[begin Provided passage]
Actually, if you accumulate the gradient for 8 steps until you update the model with a mini-batch size of 16, you have an effective batch size of 128, just like before.

In [None]:
# Set gradient accumulation steps
accumulation_steps = 8  # For example, accumulate over 4 mini-batches

Now we can retrain the model with a large effective batch size of 128, and still keep it within the available memory.

In [None]:
# Training loop
for batch_id, batch in enumerate(train_loader):
    # Stop at the 11th batch
    if batch_id >= 10:
        break
    print(f"Training batch {batch_id} now")

    # Move inputs and labels to the GPU
    inputs = batch["input_ids"].to(device)
    attention_mask = batch["attention_mask"].to(device)
    labels = batch["label"].to(device)

    # Forward pass
    outputs = model(inputs, attention_mask=attention_mask, labels=labels)
    loss = outputs.loss

    # Normalize loss for gradient accumulation
    loss = loss / accumulation_steps

    # Backward pass
    loss.backward()

    # Step the optimizer every `accumulation_steps`
    if (batch_id + 1) % accumulation_steps == 0:
        optimizer.step()
        optimizer.zero_grad()  # Clear gradients

Training batch 0 now
Training batch 1 now
Training batch 2 now
Training batch 3 now
Training batch 4 now
Training batch 5 now
Training batch 6 now
Training batch 7 now
Training batch 8 now
Training batch 9 now


## Mixed precision training
Saving memory is like saving money. All you need to do is to knock off a bunch of 0s. In this case, Pytorch automatically does it for you. Just import the tools.

In [None]:
# Import from torch.amp if you are using torch > 2.0
from torch.amp import autocast, GradScaler

# In previous versions of Pytorch, you import from torch.cuda.amp
# from torch.cuda.amp import autocast, GradScaler

Wipe the slate clean before you start over, as always.

In [None]:
# delete the variables that take up the most memory
del optimizer
del train_loader
del batch
del inputs
del attention_mask
del labels
del outputs
del loss

# Clear cache before measuring
gc.collect()
torch.cuda.empty_cache()


Now, reinitialize the dataloader with a batch size of 128 and reset the learning rate in the optimizer.

In [None]:
train_loader = torch.utils.data.DataLoader(train_dataset, batch_size=128, shuffle=True)
optimizer = AdamW(model.parameters(), lr=2e-5)
[end Provided passage]
[begin Material supplied]
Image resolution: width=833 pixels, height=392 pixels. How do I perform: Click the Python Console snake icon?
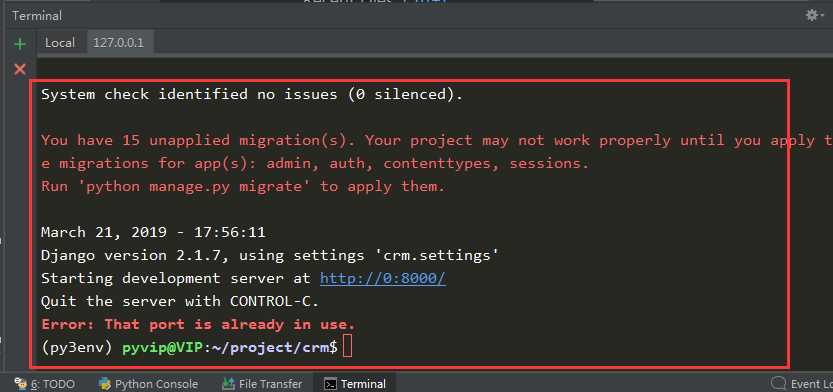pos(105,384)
[end Material supplied]
[begin Material supplied]
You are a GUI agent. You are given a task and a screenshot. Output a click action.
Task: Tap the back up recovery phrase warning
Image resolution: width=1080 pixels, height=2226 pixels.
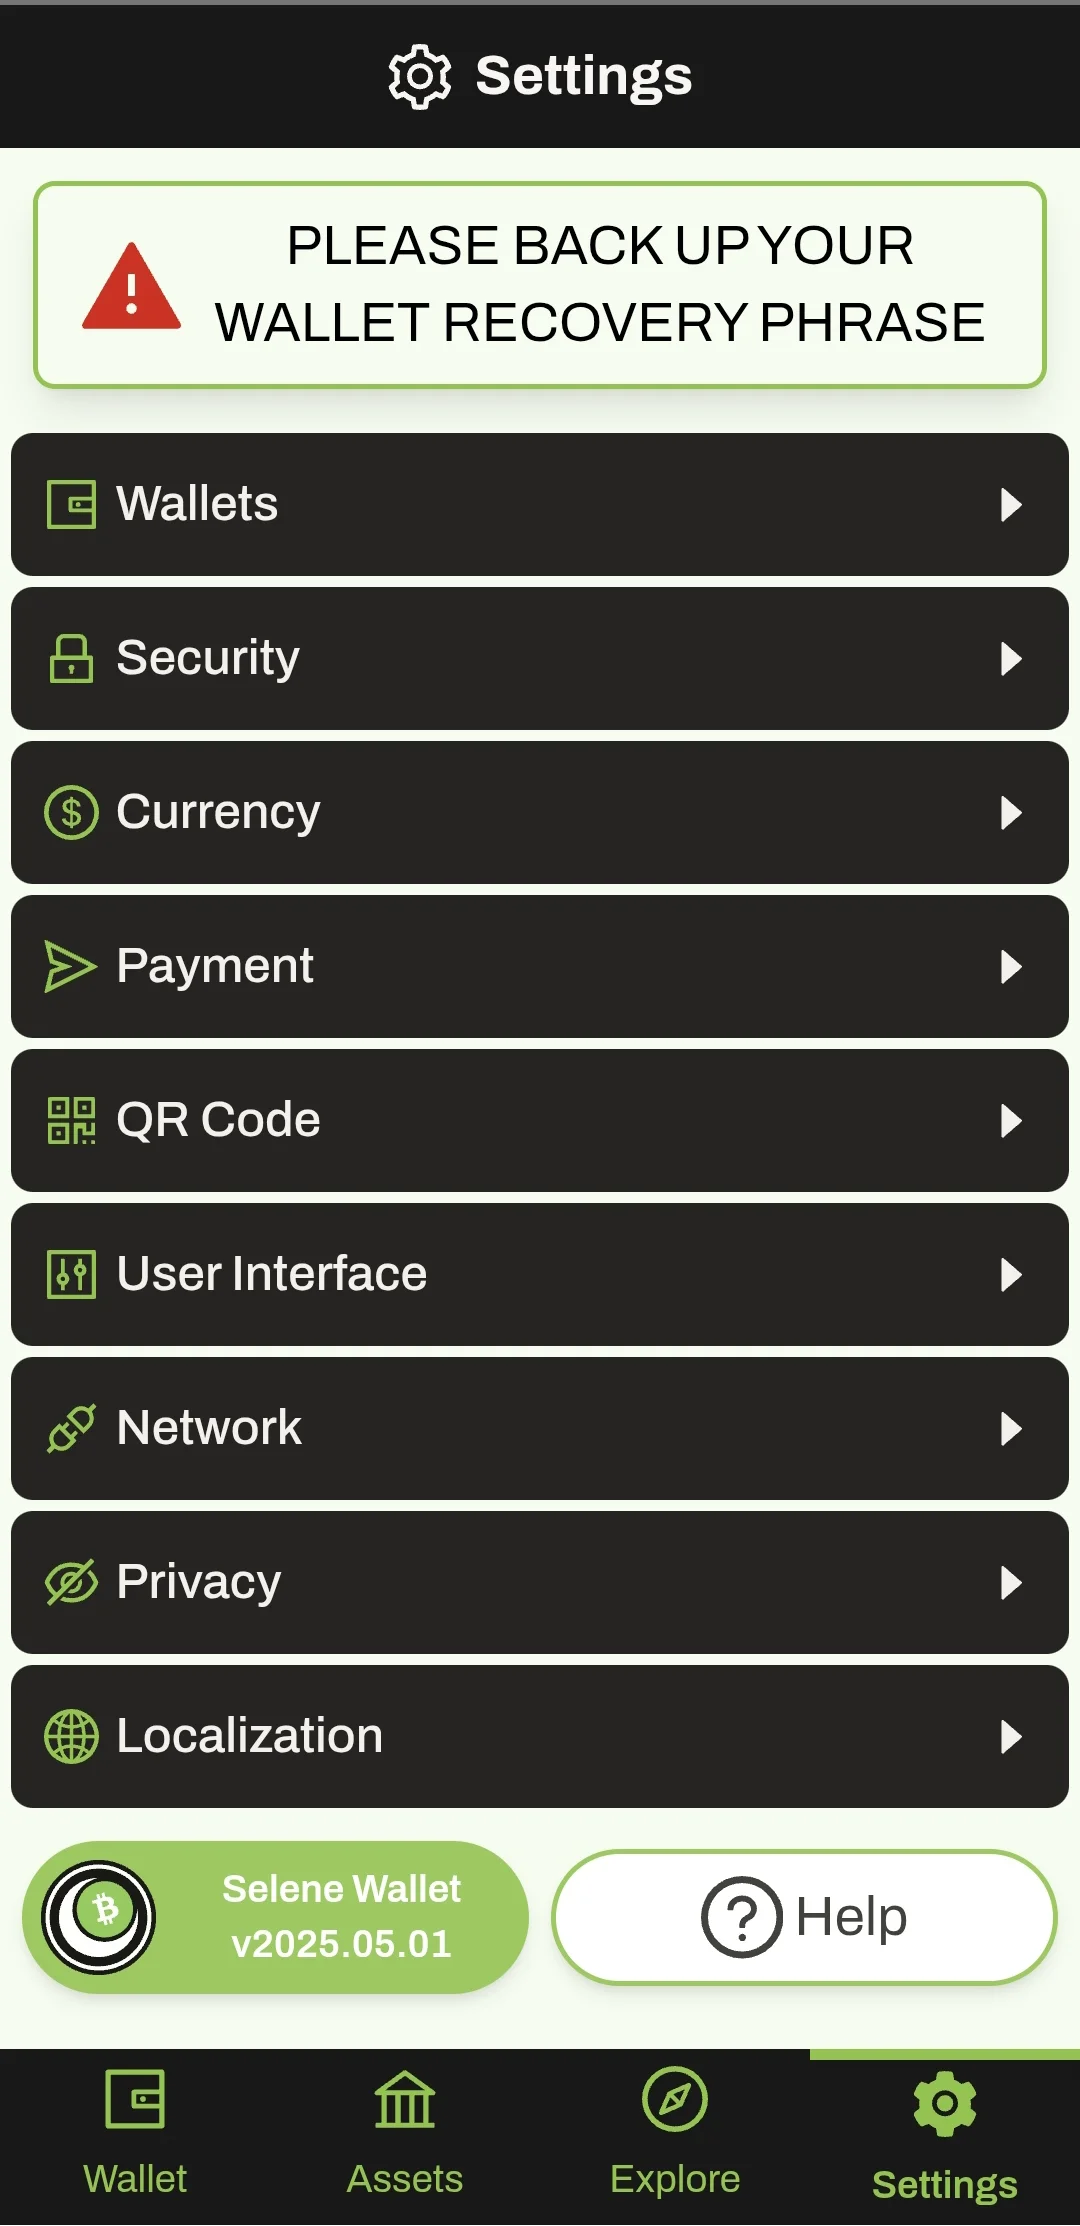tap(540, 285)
[end Material supplied]
§ **Stated task 1**:
Please answer these questions about the notebook excerpt, one per line:
(a) What effective batch size results from accumulating the gradient for 8 steps with a mini-batch size of 16?
(b) Which module should autocast and GradScaler be imported from when using torch > 2.0?
(c) What learning rate is set when the optimizer is reinitialized?
§ **Stated task 2**: Swap "GPU" for "CUDA device" in the notebook excerpt from "# Move inputs" to "model(inputs, attention_mask=attention_mask, labels=labels)", and write out that span with the change.

§ **Correct response 1**:
(a) 128
(b) torch.amp
(c) 2e-5

§ **Correct response 2**:
# Move inputs and labels to the CUDA device
    inputs = batch["input_ids"].to(device)
    attention_mask = batch["attention_mask"].to(device)
    labels = batch["label"].to(device)

    # Forward pass
    outputs = model(inputs, attention_mask=attention_mask, labels=labels)